Commercial, Energy Efficiency, GHG Emissions - September 22, 2023
RRD Plans to Lower GHG Emissions by 25%
R.R. Donnelley & Sons Company (RRD), a global provider of marketing, packaging, print and supply chain solutions, announced its commitment to reduce its GHG emissions by 25% over the next 10 years.
This initiative includes the company’s U.S. and Mexico manufacturing locations, which account for the largest portion of its worldwide footprint.
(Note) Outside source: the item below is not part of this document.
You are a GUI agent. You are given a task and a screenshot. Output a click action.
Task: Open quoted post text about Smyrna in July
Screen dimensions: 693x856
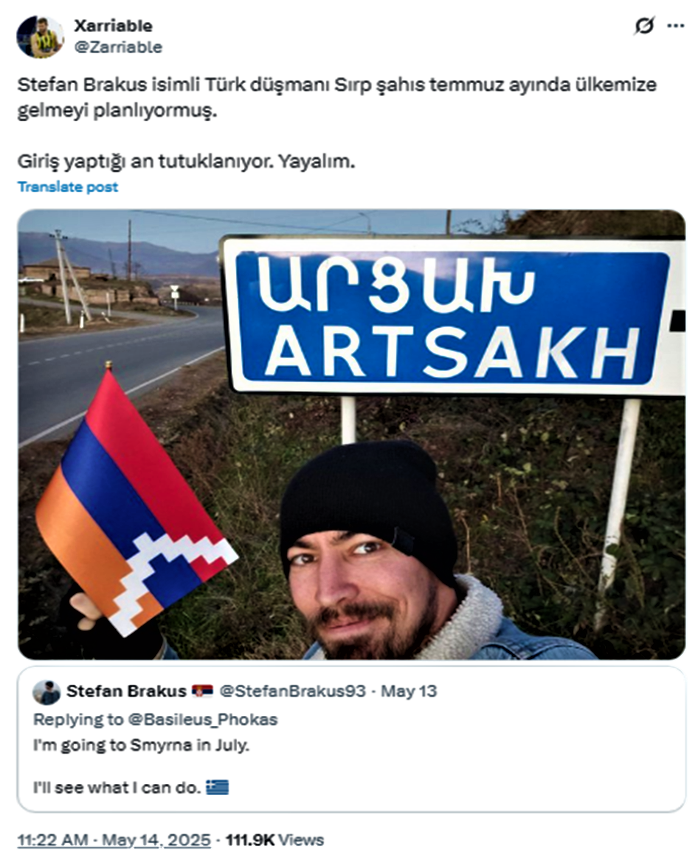click(x=141, y=745)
From 2018 to 2022, RRD lowered its GHG reductions by approximately 17%.
The reduction target — a total reduction of over 43,000 metric tons of CO2e — has been reported via the 2023 climate change questionnaire conducted by the Carbon Disclosure Project (CDP).
Utilizing 2022 as a third-party verified baseline year, RRD’s 10-year roadmap will lower emissions (Scopes 1 and 2) across its operations by pursuing energy efficiency programs involving several different technologies, including:
- Energy-efficient lighting initiatives, including conversion to LED lighting,
- Heating, ventilation and air conditioning (HVAC) upgrades,
- Alternative energy via physical installations and power purchase agreements,
- Demand response programs with local utilities, to reduce RRD’s energy consumption during periods of peak demand,
- Heat recovery, a proprietary process that captures waste heat for reuse, and
- Pneumatic system optimizations.
“As a leader in the marketplace, we have a responsibility to operate ethically and create sustainable solutions with the lowest environmental impact,” says John Pecaric, Chief Operating Officer of RRD, in a statement. “Disclosing this commitment to the CDP, which we consider to be the gold standard for corporate environmental reporting, is key to ensuring the growth of RRD is intertwined with sustainable business practices.”
The company is also considering reduction targets for its remaining worldwide manufacturing operations located in Asia, Latin America and Europe.